The charming Delft was founded in the year 1075. This city with a population of 85.000 inhabitants is justifiably famous for the blue-and-white pottery that Italian immigrant potters began making here in the 1600s.
Delft is also closely associated with the Dutch Royal Family, as it is a true "
Oranjestad" (city of Orange-Nassau, the name of the Dutch dynasty). In the city's Nieuwe Kerk (New church) is the Mausoleum of William of Orange (called The Silent - 1533-1584), the "founding father" of the Dutch Nation. Delft was also home to one of Holland's greatest painters, Johannes Vermeer (1632-1675) whose "view over Delft" is one of the masterpieces of Dutch painting.

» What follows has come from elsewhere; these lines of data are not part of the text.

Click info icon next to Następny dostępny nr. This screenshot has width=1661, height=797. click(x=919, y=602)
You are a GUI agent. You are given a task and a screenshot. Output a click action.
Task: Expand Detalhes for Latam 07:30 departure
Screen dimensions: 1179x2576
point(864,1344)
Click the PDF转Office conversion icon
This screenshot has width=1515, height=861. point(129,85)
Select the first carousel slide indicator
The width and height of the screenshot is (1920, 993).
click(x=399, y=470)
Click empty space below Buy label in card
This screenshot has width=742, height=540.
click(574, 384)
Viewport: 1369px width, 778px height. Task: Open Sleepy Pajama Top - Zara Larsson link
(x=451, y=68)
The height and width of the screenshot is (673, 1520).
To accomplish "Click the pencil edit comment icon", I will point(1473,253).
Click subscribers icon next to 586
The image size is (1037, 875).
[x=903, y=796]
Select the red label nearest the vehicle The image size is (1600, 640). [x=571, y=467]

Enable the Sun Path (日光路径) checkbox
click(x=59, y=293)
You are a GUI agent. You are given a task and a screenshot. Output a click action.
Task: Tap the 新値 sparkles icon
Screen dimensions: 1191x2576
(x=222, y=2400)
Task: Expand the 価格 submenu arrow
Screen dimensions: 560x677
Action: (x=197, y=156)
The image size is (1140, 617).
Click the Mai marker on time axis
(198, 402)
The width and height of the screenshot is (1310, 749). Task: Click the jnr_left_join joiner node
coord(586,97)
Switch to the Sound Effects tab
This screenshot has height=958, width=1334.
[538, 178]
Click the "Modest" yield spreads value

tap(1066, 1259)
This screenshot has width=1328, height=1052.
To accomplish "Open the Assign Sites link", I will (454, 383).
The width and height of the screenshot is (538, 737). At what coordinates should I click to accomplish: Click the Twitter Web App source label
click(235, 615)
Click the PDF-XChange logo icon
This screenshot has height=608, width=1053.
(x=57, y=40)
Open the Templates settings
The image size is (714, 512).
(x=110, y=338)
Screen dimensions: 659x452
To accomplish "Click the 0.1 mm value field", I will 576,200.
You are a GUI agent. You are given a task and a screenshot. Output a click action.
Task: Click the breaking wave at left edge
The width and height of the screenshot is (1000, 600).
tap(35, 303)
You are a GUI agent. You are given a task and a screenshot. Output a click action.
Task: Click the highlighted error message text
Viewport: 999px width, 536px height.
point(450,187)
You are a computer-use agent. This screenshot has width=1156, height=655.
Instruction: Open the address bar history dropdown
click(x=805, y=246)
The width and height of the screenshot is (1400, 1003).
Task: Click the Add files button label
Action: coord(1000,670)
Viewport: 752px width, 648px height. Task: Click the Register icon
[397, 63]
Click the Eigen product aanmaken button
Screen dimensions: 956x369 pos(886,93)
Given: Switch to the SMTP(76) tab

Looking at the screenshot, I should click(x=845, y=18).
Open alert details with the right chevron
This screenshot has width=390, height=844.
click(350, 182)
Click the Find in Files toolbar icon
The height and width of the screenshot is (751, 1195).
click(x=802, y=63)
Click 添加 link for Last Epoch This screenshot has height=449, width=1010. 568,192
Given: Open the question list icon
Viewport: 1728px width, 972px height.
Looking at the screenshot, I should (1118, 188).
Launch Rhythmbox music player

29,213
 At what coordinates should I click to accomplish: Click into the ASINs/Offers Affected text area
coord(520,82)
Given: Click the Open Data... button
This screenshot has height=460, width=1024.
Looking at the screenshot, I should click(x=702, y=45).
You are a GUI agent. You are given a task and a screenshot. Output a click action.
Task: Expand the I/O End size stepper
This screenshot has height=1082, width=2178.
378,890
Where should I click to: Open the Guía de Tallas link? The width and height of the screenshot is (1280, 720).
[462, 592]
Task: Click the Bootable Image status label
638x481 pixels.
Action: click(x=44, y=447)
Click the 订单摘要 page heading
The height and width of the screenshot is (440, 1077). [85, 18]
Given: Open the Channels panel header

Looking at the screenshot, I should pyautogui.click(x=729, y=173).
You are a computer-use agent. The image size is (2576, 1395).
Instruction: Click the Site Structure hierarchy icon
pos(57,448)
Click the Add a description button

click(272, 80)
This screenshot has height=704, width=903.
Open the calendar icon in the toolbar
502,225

The historic city center is of course the greatest attraction of Delft. It is crammed with 17th and 18th Century houses, streets that overlook canals, magnificent public buildings, outdoor markets, and a surprising number of museums for such a small town.

Some of
Delft's highlights include: the "Grote Markt" (market) , the lively and historic marketplace in the heart of town, the "Oude Kerk", a Gothic church that was begun in the mid-1200s and completed in the 1500s, the "Nieuwe Kerk", where you can climb the church tower for a great view over Delft, the " Prinsenhof",  a former convent where William of Orange was assassinated in 1584.( today, the restored building houses Delft's municipal art museum),  the "Stadhuis", or city hall, which was built in 1618-1620 around remnants of the old town hall (including a 13th Century prison tower), the Waag, once the town weighhouse and now a café.
 

History of Delft

Before the separation in 1585 of the Low Countries (or Netherlands) in a prostestant North (now Holland) and a catholic South (now Belgium), Delft was a typical town of this area of Europe. In the Middle-Ages, Delft was a city of weavers and brewers, with numerous convents and monasteries.

During the religious troubles of the low countries in the middle of the 16th century, Delft became more important when William of Orange, who spearheaded the revolt against the Catholic Spanish Domination of the Netherlands, choose the city as his military headquarters. He took up residence in the Prinsenhof, a former monastery. It was in this same building that he was killed in 1584 by Balthasar Gerard, a fanatical catholic. William of Orange lies buried in a splendid late-Renaissance mausoleum in Delft's "Nieuwe Kerk" (new church).

One third of the city was destroyed in october 1654, when a gunpowder store  hidden in the garden of a convent exploded. During this catastrophy 200 people were killed.

The important medieval harbour Delftshaven lies close to Delft. This is the reason why the city becomes of the six seats of the "Oostindische Compagnie - VOC" (the East-Indian Company) in 1631. This results in frequent contacts with the orient, and the traders bring from their travel a new product : Chinese porcelain. Delft starts to copy this beautifully decorative art form and is now famous for its own version : Blue Delftware.

After the golden age of the 17th and the early18th centuries, Delft enters the 19th century with much less prosperity, since the trade, the delft-ware potteries and the weaveries have mostly disappeared. In 1842, however, King William I founds the "Royal Academy of Engineering" in Delft wich would later develop into the world-famous "Technical University of Delft".In 1876, the only remaining Delft-ware factory "De Porceleyne Fles" is reanimated and remains , until today, the most important (and certainly the oldest) epresentative of this typical Delft industry.